Likewise, top health officials in Biden have begun to dissolve a controversial healthcare initiative that has encouraged states to require some Medicaid recipients to act as a condition for maintaining their health coverage. Among the states that received approval from the Trump administration to enforce labor requirements were Arkansas and New Hampshire, but a district judge and the U.S. Court of Appeals for the District of Columbia Circuit declared these approvals illegal after it was found that they would undermine the purpose of Medicaid. The program that provides insurance to 77 million Americans.

The Trump administration and the two countries asked the Supreme Court to review the case, and in December, they asked the judges He agreed to do so In a pair of compact cases, now known as Cochrane vs. Gresham And the Arkansas v. Gresham. The Trump administration provided a file Brief Defend job requirements for Medicaid on January 19, the day before Trump leaves office. The oral case is scheduled to take place on March 29.

Biden’s acting attorney, Elizabeth Prilogar, told judges in a seven-page motion Monday, that this argument is no longer necessary. Prilogar wrote that the Biden administration “tentatively determined” that business requirements did not serve Medicaid’s goals. The Department of Health and Human Services has already canceled a letter from the Trump era clarifying the legal justifications for the policy, and has notified countries that it may withdraw country-specific approvals. Moreover, Prilogar noted, this policy, at least for now, is practically no longer in place. This is partly due to the COVID-19 relief bill in which states received additional Medicaid funding if they refrain from imposing any new eligibility restrictions in the Safety Net program. Every state in the country took the deal.

In light of what she described as “dramatically changed circumstances,” Prilogar asked the judges to cancel the case and cancel the two DC circuit judgments that are under review in the Supreme Court. Prilogar said the cases should be returned to HHS so agency officials can reassess the Arkansas and New Hampshire proposals.

Medicaid recipients who challenge the legality of the business requirements approved the Department of Justice’s request. Prilogar told judges that New Hampshire was “taking no position” on the request.

Arkansas, however, provided a Brief Monday evening opposing the request.

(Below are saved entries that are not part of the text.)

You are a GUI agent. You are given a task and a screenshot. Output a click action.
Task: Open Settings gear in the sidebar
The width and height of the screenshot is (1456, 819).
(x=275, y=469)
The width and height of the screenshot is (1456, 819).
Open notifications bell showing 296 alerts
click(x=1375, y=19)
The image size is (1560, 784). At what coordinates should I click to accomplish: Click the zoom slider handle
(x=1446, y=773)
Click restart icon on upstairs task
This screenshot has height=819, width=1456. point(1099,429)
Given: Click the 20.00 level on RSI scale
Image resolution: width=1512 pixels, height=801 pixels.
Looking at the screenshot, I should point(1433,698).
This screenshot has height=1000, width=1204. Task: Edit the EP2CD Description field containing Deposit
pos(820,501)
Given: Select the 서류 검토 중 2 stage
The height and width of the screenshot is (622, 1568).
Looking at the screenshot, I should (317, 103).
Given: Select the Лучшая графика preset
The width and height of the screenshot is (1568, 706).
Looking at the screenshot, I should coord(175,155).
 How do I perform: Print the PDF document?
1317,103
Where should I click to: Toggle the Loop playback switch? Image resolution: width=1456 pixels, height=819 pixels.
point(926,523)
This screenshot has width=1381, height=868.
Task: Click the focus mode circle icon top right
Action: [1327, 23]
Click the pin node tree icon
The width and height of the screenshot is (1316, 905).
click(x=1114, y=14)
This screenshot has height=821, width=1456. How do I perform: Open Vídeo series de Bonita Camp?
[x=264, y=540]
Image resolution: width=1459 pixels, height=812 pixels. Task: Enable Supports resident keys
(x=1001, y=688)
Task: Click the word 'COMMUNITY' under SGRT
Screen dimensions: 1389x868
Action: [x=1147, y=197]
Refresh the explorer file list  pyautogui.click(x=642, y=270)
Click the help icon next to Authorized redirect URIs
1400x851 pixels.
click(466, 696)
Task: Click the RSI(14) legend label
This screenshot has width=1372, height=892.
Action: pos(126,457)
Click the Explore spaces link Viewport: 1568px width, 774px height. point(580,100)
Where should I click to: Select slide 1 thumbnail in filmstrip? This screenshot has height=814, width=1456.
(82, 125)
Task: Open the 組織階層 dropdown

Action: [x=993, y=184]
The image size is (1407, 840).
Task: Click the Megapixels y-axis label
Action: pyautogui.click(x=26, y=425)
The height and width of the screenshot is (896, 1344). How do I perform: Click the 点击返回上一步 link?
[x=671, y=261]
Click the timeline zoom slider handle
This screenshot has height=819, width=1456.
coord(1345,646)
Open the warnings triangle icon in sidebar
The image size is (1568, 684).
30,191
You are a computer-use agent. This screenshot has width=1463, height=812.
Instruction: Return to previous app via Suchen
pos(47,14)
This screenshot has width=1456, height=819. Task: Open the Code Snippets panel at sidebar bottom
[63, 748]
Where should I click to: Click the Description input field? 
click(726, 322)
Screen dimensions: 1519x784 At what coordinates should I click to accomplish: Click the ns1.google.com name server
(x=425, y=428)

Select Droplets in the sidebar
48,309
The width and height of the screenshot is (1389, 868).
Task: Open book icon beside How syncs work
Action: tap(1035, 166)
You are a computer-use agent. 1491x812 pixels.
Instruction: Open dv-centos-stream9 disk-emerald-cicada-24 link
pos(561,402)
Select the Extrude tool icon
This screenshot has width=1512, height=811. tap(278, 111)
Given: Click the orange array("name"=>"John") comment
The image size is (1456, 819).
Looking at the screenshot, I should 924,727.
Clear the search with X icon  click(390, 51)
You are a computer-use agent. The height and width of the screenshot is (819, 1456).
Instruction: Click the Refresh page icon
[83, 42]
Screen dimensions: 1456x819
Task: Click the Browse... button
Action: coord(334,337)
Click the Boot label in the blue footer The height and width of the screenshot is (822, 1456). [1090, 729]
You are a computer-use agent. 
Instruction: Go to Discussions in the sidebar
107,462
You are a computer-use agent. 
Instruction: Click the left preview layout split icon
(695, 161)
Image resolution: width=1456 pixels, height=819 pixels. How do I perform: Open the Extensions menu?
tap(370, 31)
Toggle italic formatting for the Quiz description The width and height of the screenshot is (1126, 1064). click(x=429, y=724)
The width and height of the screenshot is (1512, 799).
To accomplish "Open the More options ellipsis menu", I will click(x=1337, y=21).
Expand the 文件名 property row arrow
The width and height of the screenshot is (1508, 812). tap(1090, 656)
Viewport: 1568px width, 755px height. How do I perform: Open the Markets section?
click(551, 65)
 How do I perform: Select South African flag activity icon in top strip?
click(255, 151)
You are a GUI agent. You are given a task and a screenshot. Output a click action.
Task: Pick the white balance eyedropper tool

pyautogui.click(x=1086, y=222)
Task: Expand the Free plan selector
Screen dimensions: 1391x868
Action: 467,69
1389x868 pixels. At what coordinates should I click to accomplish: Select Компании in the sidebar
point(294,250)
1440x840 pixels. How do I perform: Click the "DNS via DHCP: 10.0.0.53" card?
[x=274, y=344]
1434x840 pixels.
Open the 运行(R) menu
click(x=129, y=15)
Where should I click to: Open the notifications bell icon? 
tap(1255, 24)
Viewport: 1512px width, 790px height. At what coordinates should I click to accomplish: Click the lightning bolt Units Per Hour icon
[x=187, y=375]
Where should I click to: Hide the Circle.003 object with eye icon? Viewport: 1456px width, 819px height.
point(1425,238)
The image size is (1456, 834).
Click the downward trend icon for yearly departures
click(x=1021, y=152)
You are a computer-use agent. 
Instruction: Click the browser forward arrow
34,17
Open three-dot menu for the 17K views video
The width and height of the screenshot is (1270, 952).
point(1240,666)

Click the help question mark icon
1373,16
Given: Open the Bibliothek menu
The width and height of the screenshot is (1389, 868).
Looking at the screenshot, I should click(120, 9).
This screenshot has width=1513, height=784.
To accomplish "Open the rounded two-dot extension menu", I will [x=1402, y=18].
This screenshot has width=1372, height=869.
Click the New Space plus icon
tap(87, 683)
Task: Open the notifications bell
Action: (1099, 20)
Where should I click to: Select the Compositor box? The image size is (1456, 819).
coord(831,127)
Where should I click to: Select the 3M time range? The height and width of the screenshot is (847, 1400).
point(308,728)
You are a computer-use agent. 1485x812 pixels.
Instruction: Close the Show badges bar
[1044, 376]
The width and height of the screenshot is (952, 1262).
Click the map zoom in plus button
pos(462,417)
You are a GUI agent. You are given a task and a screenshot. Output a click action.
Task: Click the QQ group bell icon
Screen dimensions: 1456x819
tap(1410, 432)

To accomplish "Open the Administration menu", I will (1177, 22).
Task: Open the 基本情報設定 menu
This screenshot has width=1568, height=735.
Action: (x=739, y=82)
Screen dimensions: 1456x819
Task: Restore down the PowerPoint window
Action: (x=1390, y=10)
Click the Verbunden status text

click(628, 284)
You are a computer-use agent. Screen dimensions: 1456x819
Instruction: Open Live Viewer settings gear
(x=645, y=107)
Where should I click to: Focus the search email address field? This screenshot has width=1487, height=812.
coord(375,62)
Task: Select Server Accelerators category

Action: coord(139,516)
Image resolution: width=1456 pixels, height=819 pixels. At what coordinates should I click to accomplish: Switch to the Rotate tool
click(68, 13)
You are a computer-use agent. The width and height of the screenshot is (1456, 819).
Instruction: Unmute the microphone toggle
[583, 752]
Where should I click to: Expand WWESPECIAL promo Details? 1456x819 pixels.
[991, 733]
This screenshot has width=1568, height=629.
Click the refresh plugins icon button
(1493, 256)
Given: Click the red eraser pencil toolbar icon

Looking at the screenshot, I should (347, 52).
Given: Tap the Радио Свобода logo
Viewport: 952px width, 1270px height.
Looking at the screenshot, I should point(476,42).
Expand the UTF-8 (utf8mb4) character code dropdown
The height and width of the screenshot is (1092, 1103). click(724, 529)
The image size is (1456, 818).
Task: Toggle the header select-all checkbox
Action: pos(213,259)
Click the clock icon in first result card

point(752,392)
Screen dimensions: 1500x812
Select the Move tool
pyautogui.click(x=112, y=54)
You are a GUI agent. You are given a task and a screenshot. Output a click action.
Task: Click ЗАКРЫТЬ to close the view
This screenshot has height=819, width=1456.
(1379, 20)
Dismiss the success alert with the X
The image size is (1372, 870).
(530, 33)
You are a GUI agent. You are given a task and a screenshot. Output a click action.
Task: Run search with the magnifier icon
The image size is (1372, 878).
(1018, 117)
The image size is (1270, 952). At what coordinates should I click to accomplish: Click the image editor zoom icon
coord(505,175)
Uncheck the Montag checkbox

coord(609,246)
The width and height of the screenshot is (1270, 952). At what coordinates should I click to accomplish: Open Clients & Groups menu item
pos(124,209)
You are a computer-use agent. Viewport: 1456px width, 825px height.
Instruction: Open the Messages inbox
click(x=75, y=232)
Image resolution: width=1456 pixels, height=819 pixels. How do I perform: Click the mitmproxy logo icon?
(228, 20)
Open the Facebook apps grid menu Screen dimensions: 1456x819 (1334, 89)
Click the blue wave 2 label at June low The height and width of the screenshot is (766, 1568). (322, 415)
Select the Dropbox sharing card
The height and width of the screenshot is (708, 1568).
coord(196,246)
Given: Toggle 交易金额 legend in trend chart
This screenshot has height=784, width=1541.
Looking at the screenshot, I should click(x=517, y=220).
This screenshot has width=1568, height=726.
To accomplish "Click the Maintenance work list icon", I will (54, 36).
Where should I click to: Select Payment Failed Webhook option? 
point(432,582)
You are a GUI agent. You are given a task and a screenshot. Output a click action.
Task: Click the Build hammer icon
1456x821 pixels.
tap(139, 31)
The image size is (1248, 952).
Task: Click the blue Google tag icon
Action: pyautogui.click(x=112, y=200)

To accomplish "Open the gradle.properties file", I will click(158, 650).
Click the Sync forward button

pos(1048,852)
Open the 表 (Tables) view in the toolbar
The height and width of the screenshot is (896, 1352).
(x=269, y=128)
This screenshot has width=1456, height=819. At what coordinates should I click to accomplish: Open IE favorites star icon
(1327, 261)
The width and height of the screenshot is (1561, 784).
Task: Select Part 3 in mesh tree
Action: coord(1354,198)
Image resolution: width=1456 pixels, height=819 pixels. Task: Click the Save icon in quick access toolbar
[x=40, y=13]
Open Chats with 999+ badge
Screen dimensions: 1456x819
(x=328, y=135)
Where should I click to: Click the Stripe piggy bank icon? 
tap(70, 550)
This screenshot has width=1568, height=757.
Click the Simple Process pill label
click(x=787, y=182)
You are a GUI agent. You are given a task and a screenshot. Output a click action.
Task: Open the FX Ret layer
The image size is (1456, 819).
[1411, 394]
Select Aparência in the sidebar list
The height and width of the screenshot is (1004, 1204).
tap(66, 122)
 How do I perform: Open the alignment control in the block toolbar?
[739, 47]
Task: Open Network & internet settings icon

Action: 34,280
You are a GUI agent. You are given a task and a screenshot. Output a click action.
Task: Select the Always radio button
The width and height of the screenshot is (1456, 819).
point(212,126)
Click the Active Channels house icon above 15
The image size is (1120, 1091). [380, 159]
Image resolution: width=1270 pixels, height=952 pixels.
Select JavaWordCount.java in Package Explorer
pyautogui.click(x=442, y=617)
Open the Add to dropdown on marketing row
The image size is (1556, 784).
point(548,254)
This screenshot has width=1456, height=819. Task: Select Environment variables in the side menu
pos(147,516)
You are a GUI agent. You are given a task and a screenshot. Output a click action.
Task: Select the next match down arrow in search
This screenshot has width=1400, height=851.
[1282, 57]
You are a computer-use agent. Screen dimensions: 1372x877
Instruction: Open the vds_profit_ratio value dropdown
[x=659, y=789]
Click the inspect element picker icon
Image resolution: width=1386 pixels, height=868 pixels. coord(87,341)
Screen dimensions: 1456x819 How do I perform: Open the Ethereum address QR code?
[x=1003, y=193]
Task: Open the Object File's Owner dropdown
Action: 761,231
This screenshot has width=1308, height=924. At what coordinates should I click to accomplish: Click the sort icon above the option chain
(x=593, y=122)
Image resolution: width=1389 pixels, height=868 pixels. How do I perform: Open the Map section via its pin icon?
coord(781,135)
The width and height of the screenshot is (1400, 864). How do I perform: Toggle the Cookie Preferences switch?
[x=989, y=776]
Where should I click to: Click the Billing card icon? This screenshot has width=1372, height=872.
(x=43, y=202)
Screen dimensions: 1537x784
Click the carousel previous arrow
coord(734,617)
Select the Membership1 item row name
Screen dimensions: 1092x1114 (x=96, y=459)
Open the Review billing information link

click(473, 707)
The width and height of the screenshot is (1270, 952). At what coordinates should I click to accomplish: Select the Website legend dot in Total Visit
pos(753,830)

The state indicated that the Biden administration had not formally rescinded its Medicaid allowance policy – it only made a “preliminary” ruling that the policy was improper.

“Initial proposals to abolish the agency’s actions do not discuss challenges or defenses,” Arkansas said in its summary.

The state has argued that the dispute remains a lively debate and continues to raise an important legal issue for the Supreme Court to resolve: namely, the scope of the federal government’s authority to allow states to enact experimental Medicaid policies.